Porto Alegre: homem condenado a 26 anos por crimes durante enchente
Acusado foi responsabilizado por tentativa de homicídio e sequestro

Um homem foi sentenciado a 26 anos de prisão pelo Tribunal do Júri de Porto Alegre, após ser considerado culpado por crimes graves cometidos em meio à enchente devastadora de maio de 2024.
O réu, condenado por tentativa de homicídio duplamente qualificado, sequestro, cárcere privado, constrangimento ilegal tentado e porte ilegal de arma de fogo, já estava em detenção preventiva e verá sua pena ser executada imediatamente.
Crimes cometidos durante a calamidade pública
Os delitos ocorreram no dia 4 de maio de 2024, quando o acusado tentou assassinar um voluntário que prestava ajuda às vítimas da enchente. Armado, ele atirou na vítima, que estava distribuindo alimentos, enquanto se encontrava distraído em plena ação de solidariedade. Em seguida, o homem invadiu uma residência próxima, mantendo uma família, inclusive uma idosa de 80 anos, refém sob ameaça de arma.
✨ Esses atos foram considerados injustificáveis, especialmente durante um evento que já causou imenso sofrimento à população.
O promotor do processo relatou que os sequestros e o cárcere privado tinham como objetivo facilitar a fuga do acusado após a tentativa de homicídio, bem como garantir impunidade para seus atos.
Impacto da enchente em 2024
A enchente de maio de 2024, considerada a pior da história do Rio Grande do Sul, resultou em 183 mortes e deixou 27 desaparecidos. As tempestades afetaram mais de 2,3 milhões de pessoas, atingindo quase todos os municípios do estado e deixando cerca de 79 mil desabrigados.

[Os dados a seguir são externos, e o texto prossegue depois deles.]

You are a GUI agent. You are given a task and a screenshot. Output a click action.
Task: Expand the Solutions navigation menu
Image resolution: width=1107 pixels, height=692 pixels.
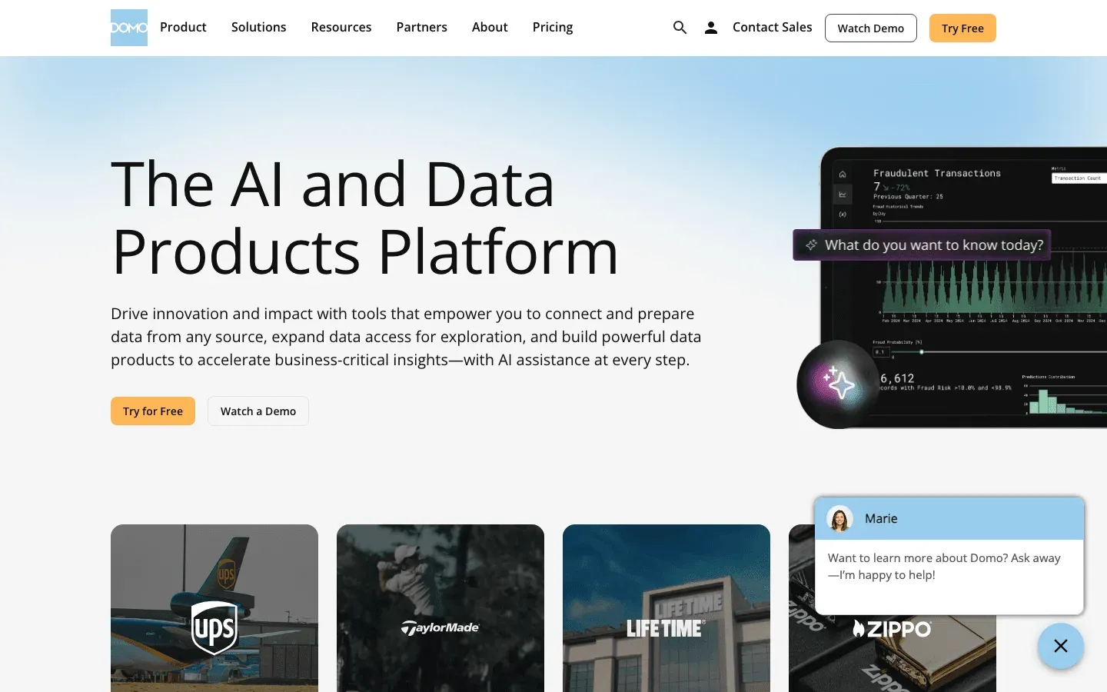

Durante a cheia, o rio Guaíba subiu a 5,37 metros, fazendo com que áreas centrais de Porto Alegre ficassem completamente submersas. Este evento climático trouxe recordes de precipitação, tornando maio de 2024 o mês mais chuvoso da capital desde 1910, com um total de 539,9 milímetros de chuva acumulada.
Contexto
A tragédia provocada pela enchente em 2024 marcou profundamente a história recente do Rio Grande do Sul, não só pela quantidade de vítimas, mas também pela insegurança e os crimes que ocorreram em meio ao caos.